Pourtant, des solutions sont possibles. Dans un mémoire déposé auprès des ACVM en juin 2017, l’Institut des fonds d’investissement du Canada (IFIC) a proposé que les parts de série A ne puissent être vendues que dans les réseaux de distribution où le conseil est autorisé.

«Ceci réduit le conflit d’intérêts lorsque les investisseurs paient des commissions de suivi complètes (incluant le paiement des conseils) aux courtiers à escompte qui ne peuvent fournir de conseils», peut-on lire dans son mémoire.

Il est juste de rappeler la croissance du nombre de fonds communs de série D, série destinée aux clients des firmes de courtage à escompte en ligne qui ne paie pas de conseils. Cette série, dont les frais sont moindres que ceux de la série A, a fait l’objet d’une certaine promotion de la part de courtiers à escompte. Ces courtiers exécutants pourraient certainement promouvoir davantage les fonds de série D.

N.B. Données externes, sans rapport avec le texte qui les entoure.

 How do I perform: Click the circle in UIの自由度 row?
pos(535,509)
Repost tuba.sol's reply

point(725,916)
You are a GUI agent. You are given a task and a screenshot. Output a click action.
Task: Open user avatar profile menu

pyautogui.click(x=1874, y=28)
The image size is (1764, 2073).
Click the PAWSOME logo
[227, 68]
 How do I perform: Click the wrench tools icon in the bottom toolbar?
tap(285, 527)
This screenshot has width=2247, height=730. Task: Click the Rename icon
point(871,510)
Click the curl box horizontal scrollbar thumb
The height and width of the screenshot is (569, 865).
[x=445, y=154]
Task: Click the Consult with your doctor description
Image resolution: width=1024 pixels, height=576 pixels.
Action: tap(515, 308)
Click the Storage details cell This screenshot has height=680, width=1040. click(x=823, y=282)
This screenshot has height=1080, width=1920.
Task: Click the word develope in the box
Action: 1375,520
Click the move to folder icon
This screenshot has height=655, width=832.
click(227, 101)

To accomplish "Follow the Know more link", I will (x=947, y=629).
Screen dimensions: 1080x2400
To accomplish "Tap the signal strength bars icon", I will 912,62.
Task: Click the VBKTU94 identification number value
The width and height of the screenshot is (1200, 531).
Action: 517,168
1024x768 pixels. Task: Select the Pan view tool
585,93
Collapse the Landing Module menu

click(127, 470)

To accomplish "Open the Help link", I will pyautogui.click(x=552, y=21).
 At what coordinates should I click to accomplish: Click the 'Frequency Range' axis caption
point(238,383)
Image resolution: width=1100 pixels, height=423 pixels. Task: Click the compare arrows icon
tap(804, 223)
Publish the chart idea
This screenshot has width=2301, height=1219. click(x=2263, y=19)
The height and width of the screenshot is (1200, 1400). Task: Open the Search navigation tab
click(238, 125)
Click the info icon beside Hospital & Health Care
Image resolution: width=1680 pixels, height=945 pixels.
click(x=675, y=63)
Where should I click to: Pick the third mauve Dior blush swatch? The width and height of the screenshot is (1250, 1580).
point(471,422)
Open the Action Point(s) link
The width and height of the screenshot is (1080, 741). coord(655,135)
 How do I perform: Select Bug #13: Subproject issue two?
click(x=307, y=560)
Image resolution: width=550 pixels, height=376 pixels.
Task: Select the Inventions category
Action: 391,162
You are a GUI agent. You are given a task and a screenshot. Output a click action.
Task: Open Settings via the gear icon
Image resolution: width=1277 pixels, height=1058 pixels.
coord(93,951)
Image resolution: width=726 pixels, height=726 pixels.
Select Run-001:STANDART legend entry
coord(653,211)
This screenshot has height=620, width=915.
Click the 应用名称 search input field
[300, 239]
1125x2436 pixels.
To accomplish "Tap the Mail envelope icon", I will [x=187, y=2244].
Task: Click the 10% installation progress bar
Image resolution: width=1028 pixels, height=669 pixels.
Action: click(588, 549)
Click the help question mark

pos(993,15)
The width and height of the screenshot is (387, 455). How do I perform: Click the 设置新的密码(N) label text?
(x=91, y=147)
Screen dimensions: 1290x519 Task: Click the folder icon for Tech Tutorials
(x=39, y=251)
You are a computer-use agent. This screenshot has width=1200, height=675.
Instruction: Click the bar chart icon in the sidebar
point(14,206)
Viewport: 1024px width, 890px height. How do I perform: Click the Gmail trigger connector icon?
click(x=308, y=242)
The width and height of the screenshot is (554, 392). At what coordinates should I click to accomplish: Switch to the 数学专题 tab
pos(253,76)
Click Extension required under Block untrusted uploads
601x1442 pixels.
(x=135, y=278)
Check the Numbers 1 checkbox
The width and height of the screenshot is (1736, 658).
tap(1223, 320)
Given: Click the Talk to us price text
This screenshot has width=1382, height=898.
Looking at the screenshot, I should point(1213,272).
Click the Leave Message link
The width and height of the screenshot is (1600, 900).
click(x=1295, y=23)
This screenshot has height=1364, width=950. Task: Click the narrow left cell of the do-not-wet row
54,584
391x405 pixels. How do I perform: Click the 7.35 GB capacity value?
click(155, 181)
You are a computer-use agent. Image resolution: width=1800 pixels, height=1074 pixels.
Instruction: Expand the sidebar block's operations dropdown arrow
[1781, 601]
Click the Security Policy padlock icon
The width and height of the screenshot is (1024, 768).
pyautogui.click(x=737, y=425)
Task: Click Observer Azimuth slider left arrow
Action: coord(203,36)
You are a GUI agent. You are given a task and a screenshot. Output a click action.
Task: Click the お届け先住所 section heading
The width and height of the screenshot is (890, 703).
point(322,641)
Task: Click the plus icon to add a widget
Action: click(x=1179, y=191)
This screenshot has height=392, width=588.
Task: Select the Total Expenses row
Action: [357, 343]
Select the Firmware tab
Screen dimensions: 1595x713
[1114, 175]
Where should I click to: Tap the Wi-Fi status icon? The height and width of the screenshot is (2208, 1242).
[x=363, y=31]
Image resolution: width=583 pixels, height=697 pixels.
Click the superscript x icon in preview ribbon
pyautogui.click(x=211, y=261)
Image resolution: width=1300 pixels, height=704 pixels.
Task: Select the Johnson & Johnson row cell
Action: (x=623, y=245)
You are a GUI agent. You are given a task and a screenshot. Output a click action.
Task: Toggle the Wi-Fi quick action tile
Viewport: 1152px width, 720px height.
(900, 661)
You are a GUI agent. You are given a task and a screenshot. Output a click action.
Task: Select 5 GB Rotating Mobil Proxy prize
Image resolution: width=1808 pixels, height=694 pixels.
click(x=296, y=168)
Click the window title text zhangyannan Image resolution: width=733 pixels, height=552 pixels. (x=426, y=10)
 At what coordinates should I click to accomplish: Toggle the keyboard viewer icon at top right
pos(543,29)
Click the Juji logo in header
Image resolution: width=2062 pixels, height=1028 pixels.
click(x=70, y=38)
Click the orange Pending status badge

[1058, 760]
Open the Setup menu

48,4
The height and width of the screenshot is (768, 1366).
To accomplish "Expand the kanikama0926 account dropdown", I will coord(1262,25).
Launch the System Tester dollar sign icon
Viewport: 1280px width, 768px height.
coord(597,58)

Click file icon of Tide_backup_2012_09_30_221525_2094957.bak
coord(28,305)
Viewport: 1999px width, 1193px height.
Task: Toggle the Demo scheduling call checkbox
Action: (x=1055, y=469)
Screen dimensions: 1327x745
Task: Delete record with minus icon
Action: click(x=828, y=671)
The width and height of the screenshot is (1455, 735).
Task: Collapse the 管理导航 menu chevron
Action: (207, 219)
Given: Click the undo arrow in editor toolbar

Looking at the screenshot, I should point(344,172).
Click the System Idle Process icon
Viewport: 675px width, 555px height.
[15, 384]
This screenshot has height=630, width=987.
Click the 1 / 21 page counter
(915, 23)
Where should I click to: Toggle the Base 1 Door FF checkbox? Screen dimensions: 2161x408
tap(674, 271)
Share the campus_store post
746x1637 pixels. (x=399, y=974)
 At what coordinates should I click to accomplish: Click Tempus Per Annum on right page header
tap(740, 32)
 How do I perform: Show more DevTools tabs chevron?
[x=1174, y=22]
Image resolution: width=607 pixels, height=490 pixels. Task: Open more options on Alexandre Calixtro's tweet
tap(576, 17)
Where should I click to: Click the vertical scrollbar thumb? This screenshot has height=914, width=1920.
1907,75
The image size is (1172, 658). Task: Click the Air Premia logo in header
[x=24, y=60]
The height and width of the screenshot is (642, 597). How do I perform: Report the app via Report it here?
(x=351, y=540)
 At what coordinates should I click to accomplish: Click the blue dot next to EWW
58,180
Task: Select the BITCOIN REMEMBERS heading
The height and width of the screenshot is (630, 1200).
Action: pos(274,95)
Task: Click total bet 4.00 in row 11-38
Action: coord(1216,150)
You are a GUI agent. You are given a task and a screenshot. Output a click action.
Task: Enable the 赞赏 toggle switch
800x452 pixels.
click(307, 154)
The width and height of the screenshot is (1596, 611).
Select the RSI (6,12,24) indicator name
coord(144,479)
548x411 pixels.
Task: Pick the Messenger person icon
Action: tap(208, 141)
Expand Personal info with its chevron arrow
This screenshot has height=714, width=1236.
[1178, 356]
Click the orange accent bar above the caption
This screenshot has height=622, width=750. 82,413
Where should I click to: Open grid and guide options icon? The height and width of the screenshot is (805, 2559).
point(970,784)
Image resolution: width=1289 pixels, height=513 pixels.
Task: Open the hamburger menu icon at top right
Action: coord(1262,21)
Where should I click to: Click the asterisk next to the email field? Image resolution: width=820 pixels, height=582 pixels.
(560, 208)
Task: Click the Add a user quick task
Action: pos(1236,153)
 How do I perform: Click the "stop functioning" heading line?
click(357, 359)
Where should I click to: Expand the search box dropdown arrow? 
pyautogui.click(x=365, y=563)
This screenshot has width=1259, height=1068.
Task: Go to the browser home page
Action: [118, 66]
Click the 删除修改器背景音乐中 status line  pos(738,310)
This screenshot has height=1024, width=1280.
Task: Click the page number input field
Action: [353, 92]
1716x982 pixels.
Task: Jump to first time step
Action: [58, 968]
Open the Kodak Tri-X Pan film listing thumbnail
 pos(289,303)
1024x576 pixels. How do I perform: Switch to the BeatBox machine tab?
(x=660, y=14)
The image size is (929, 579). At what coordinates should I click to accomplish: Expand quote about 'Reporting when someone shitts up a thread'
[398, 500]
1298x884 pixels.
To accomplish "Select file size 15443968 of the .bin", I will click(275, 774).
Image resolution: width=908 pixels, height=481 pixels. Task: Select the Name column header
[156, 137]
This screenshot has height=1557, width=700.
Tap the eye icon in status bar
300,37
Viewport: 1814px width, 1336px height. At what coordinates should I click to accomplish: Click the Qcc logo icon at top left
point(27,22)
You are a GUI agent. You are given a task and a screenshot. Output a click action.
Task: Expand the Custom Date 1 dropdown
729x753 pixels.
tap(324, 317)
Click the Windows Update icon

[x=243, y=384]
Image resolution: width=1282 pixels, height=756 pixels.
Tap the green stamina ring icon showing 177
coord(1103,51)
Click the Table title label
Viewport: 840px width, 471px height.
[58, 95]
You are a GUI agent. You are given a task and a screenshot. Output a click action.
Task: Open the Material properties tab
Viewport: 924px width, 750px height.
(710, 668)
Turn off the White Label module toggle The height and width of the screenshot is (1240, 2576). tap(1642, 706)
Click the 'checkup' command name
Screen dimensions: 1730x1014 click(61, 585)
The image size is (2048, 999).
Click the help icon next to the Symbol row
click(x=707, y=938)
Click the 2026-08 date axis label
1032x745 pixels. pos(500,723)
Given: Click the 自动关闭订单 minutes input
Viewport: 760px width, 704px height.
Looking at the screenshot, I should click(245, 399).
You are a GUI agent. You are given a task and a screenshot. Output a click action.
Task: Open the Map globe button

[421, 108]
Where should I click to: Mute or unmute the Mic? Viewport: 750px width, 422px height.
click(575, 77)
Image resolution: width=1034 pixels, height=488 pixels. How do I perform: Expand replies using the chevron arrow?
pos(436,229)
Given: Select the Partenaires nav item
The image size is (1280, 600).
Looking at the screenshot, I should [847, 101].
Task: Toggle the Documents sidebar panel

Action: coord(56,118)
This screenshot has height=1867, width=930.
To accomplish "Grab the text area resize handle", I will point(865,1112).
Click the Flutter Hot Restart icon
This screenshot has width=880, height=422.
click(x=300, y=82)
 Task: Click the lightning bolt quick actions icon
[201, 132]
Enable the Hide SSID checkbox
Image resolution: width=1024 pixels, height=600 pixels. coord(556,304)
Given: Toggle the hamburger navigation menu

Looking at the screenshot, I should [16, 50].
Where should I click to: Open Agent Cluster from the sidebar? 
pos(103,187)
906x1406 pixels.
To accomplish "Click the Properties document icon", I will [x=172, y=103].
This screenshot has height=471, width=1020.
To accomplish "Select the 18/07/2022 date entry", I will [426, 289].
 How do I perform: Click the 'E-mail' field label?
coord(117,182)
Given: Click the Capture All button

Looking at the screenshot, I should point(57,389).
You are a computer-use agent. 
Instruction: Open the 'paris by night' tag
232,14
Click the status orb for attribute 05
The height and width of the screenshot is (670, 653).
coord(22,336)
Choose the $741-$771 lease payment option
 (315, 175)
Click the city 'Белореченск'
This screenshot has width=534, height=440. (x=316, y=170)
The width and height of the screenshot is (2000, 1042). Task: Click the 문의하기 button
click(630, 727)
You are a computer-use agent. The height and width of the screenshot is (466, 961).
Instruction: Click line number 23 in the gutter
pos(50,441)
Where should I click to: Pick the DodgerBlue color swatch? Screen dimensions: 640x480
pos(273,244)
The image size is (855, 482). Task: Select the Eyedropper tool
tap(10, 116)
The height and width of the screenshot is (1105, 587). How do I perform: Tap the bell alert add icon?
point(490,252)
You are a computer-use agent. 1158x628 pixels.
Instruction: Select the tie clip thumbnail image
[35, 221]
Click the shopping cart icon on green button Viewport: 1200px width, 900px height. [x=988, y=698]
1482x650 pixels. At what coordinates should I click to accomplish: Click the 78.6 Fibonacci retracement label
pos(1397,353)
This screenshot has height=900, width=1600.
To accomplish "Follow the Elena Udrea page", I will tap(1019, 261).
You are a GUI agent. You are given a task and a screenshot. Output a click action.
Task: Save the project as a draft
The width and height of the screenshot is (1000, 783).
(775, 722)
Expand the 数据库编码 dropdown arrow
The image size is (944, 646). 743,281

La valeur estimative des titres de série D détenus dans des comptes de courtiers en ligne et de courtiers exécutants à la fin de 2015 se chiffrait à 4,6 G$, mentionnaient les ACVM dans le document de consultation 81-408, citant ainsi Investor Economics. C’est une fraction des 30,2 G$ en actif de fonds communs détenus à la même date par l’intermédiaire de ces courtiers.

«On constate que la majorité des séries de titres [de fonds communs] distribuées par les courtiers en ligne et les courtiers exécutants comportent des commissions de suivi intégrales malgré l’accessibilité accrue sur le marché de séries de titres de fonds à rabais pour les investisseurs indépendants, habituellement appelées série D», lit-on dans le document 81-408.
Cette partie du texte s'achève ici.